The text used for the present edition is that of G, which as far as we can tell is the earliest of our manuscripts. Despite its textual idiosyncrasies, it contains few obvious copying errors. As we have seen, it may not contain the text of DTA in an ‘original’ form if we are correct in believing that the hexameral section which opens the work in G was not placed there in the earliest exemplar(s). However, thematically this section sits more naturally at the beginning than at the end, and G's text represents a form which appears to go back to an authentic revision by Ælfric himself, and the one which has become most familiar to scholars. I have set it out as continuous text, as in the manuscript, rather than breaking it up into numbered paragraphs as Henel did, although I have placed each section heading on a new line in order to divide the text in a manageable way. The numbers of the corresponding paragraphs in Henel's edition are included in the margin to the right for ease of reference. The beginning of a new folio is indicated by a vertical line in the text, with a marginal note giving the new folio number.

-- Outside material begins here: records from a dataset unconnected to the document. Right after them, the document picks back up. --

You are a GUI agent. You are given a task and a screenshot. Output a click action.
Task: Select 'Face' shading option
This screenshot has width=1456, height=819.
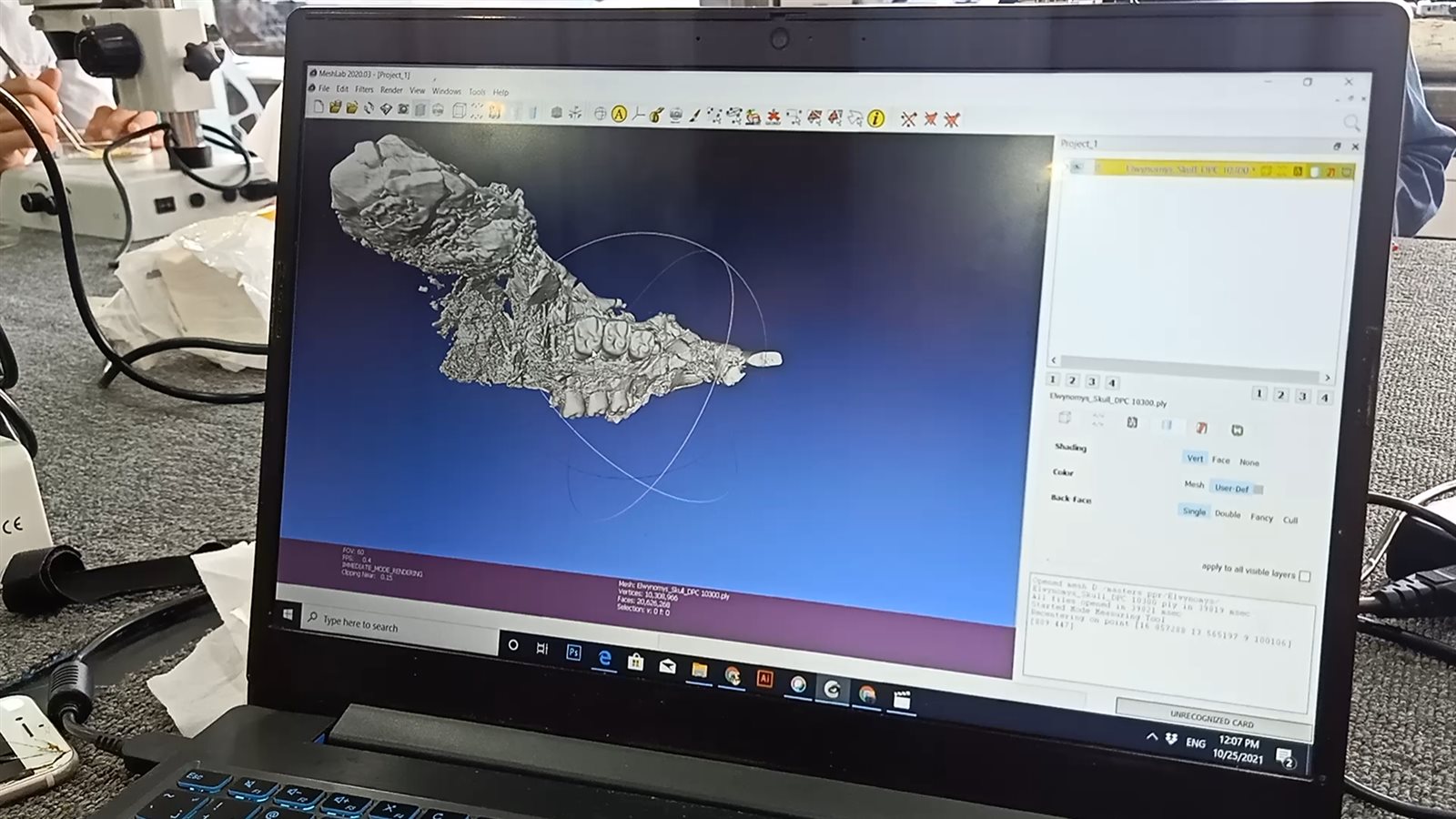point(1220,460)
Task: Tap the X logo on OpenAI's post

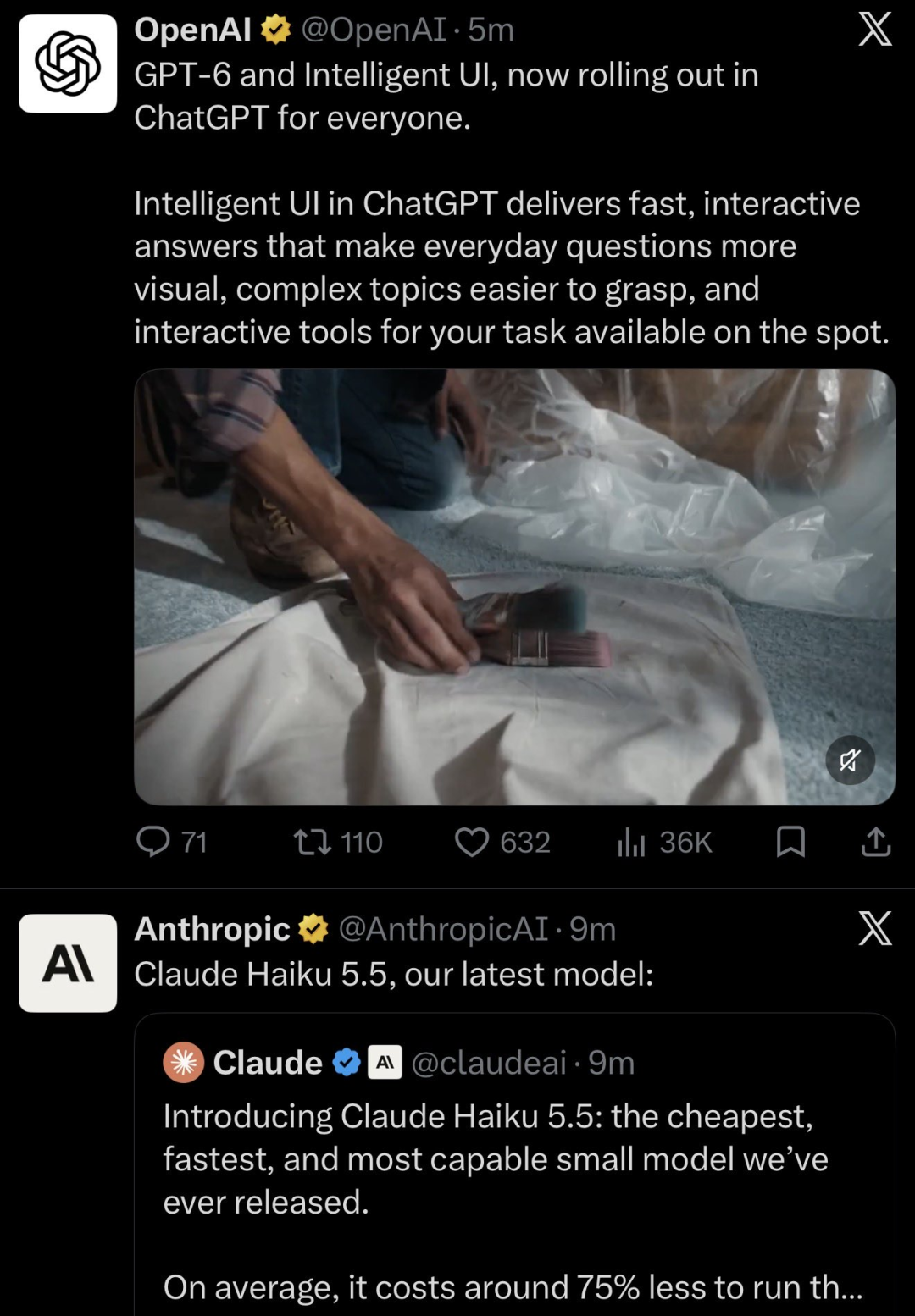Action: (x=875, y=29)
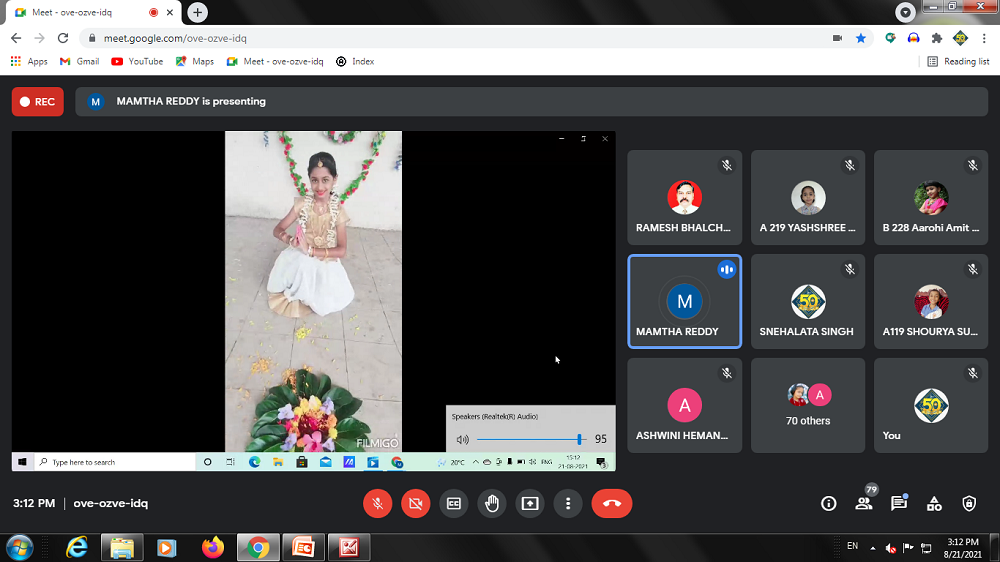This screenshot has height=562, width=1000.
Task: Unmute the microphone
Action: 378,504
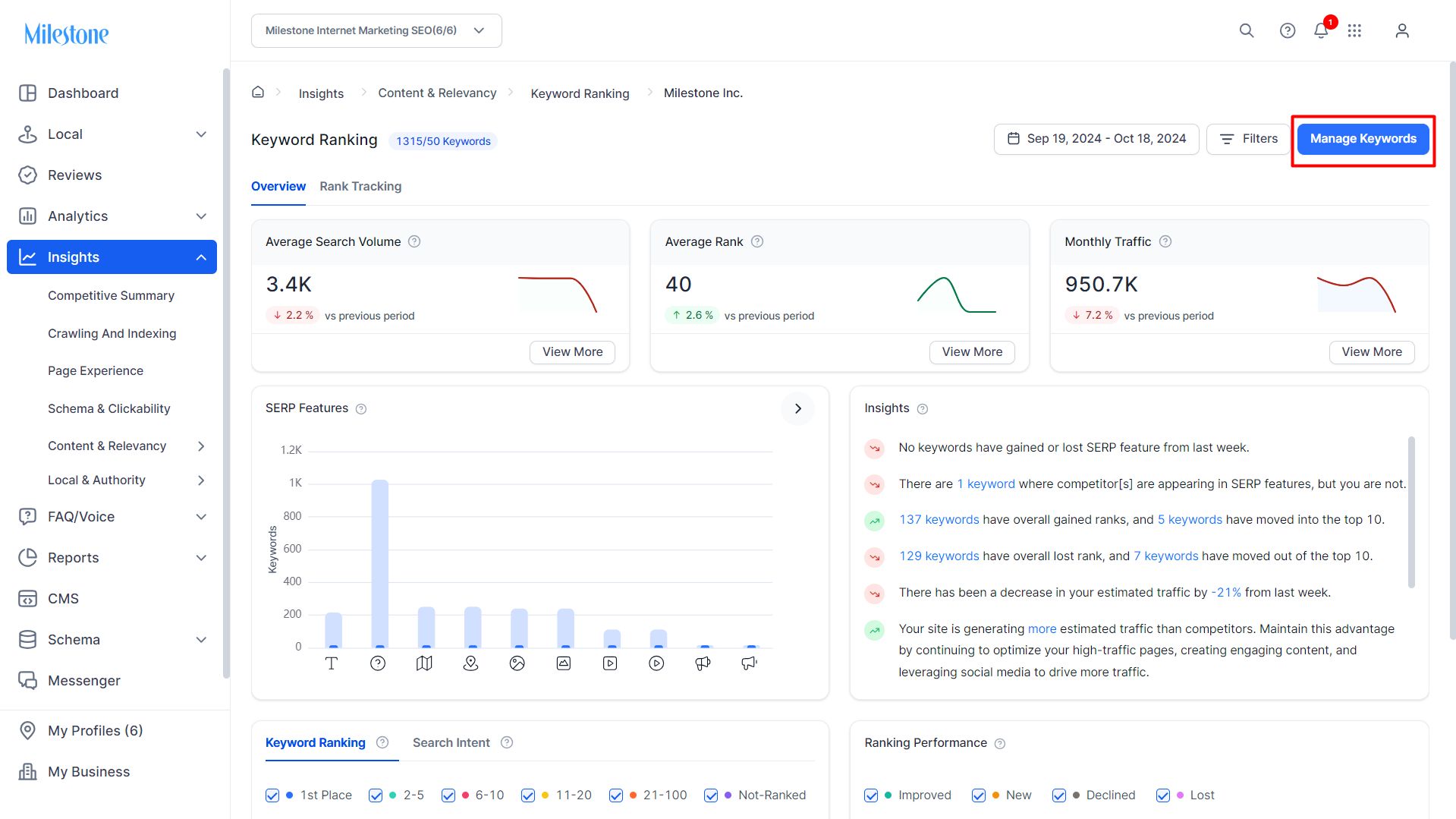The width and height of the screenshot is (1456, 819).
Task: Click the Insights panel vertical scrollbar
Action: click(1411, 512)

In G, sentences are generally marked by an initial capital (including 7) and a final semi-colon, and punctuated by points at mid-position which serve more than one purpose; sometimes they mark the division between phrases or clauses, at other times they separate the individual items in a list. On occasions it is hard for a modern reader to see that they have any syntactical function. Colons are used occasionally. In G's text, long vowels are intermittently accented. For instance, in the opening lines of the text as set out below, G has: án (1), géarlicum (1), gehwǽde (4), láreow (5), (8), gód (9), geháten (12), and (14). In one case, the purpose of the accent is clearly to distinguish between homographs, and the usage regular amongst late Anglo-Saxon scribes: Đa geseah God þæt þæt leoht wæs gód (8–9; in the manuscript the initial letter of the divine name is not capitalised). Some of the others perhaps mark stress points as if for oral delivery, and some monosyllables (apparently an insular innovation in vernacular texts);205 the purpose of the remainder is no longer clear.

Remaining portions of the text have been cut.